Passengers thanked as Liverpool City Region public transport network boasts very strong recovery

  • Public transport network has bounced back strongly in 2022

  • Lime Street named best performing station in the country – with footfall up almost a fifth on 2019

  • News comes as region gears up for huge investment in public transport

The Liverpool City Region transport network is recovering very strongly following Covid – but service levels need to be maintained to sustain the bounce back, say city region leaders.

At the height of the pandemic people across the region, as in other areas of the country, were discouraged from using public transport except to make essential journeys.

Since restrictions have been lifted there has been a remarkable bounce back in bus and rail travel in the city region, with passenger numbers across the network now nearing those seen before the first national lockdown in March 2020.

Transport operators have worked hard during this period to keep providing services, despite challenges including staff absence due to sickness and self-isolation with Covid.

Patronage on the Merseyrail network is around 90% of pre-pandemic levels, with a 15-minute service set to return in early May. The operator also reported racegoers taking 100,000 journeys on the network to and from Aintree over the recent Grand National weekend, in a further boost to the regional economy.

Regional rail hub Liverpool Lime Street has been named as the best performing station in the country by Network Rail, with passenger numbers the highest of any terminus train station in England. Footfall at the station in March of this year was almost one fifth (17%) higher than in the same month in 2019.

There is also good news from the city region bus network, where the number of journeys has neared 90% of pre-Covid levels on some days – a much quicker and stronger recovery than elsewhere in the country.

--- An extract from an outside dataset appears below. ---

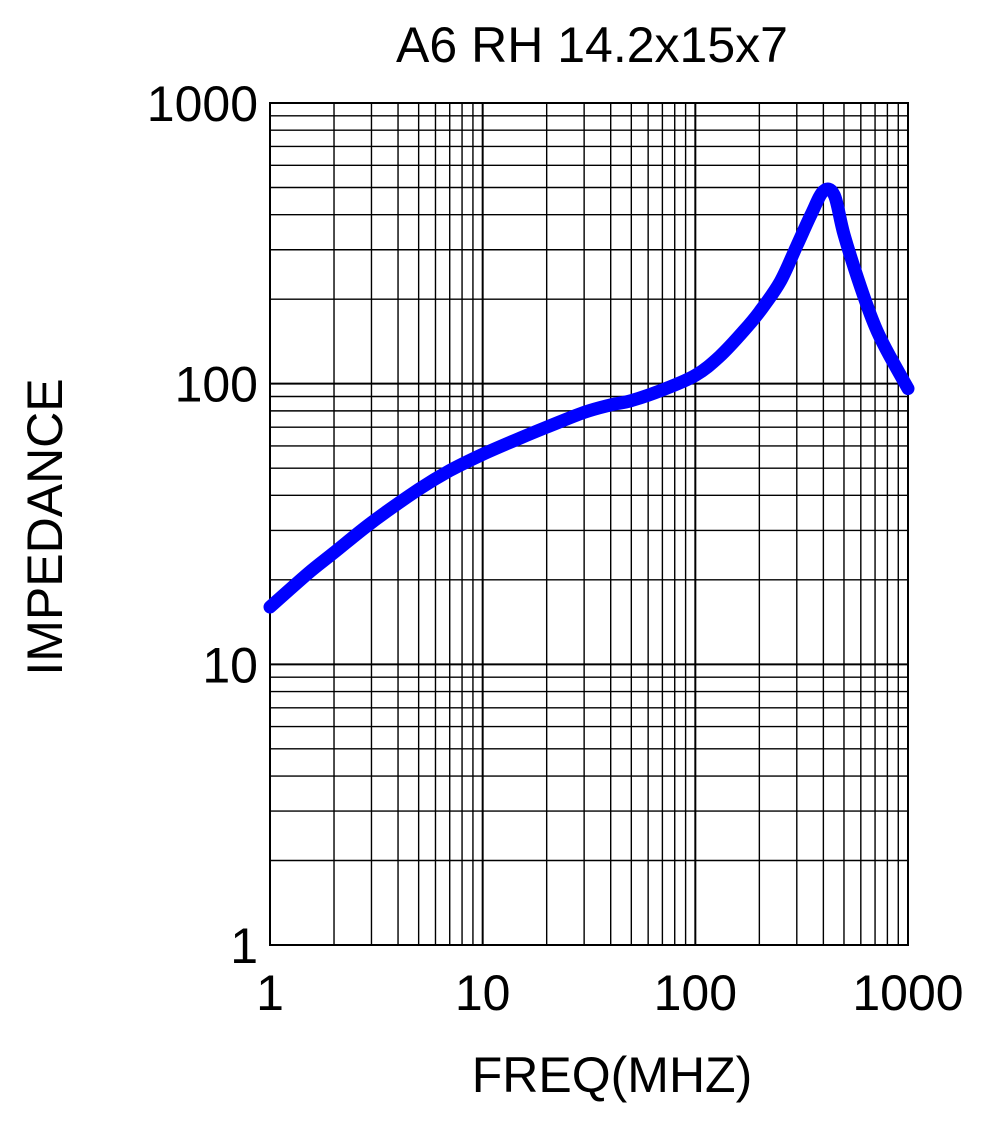 The height and width of the screenshot is (1124, 989). What do you see at coordinates (592, 45) in the screenshot?
I see `chart-title: A6 RH 14.2x15x7` at bounding box center [592, 45].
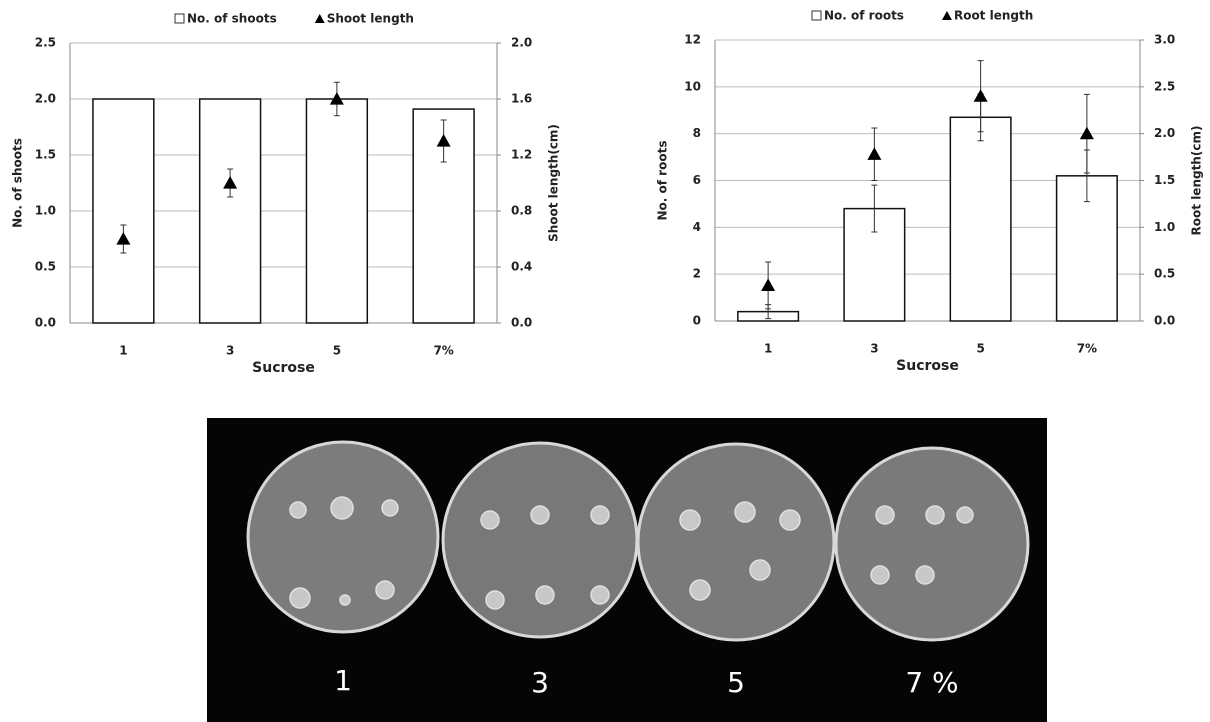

Travel patterns have changed however, with large amounts of home working meaning that peak time services are less busy than pre-pandemic. Later morning and off-peak services though are carrying greater numbers of passengers, suggesting that for those people that can are taking advantage of flexible office hours to skip the morning rush.

Evening and weekend services are as busy, and sometimes busier, than before the pandemic – a trend reflected in the strong recovery reported by the Liverpool City Region’s retail and hospitality sectors, where spending is outperforming the national average.

The news of a bounce back in passenger numbers comes as the city region gears up for a year of massive investment in the local transport network, with more than £710m secured from central government for improving services and upgrading facilities.

Cllr Liam Robinson, Transport Portfolio Holder for Liverpool City Region Combined Authority said:

“Our public transport network is the backbone of the Liverpool City Region – from our trains and buses to our iconic Mersey Ferries.

“As the pandemic hit our region in Spring 2020, people did what was asked of them by only making essential journeys to help stop the spread of Coronavirus. And once lockdown was lifted, ongoing social distancing requirements greatly reduced capacity on the network

“But now passengers are returning in large numbers, helping to fuel a recovery in our vital leisure, hospitality and retail sectors.

“This has been enabled by the level of services which were maintained, especially for key workers, even during periods of restrictions. That’s why it’s vital that we don’t see bus or rail services reduced or, worse, cut altogether.

“Travel patterns may have changed, with fewer people travelling at peak times and more during late mornings as well as evenings and weekends, but the demand on the network is a strong as it has been and looks set to grow further.

“That’s why we’re investing hundreds of millions of pounds in improving, upgrading and integrating the city region transport network – including the roll-out of new trains and hydrogen buses, the development of hundreds of kilometres of safe walking and cycling routes and the building of new rail stations, re-regulating our buses and introducing green bus routes.

“The green and inclusive economy Mayor Rotheram wants to help build in the Liverpool City Region relies on residents having access to good public transport services – and that’s what we’re determined to deliver.”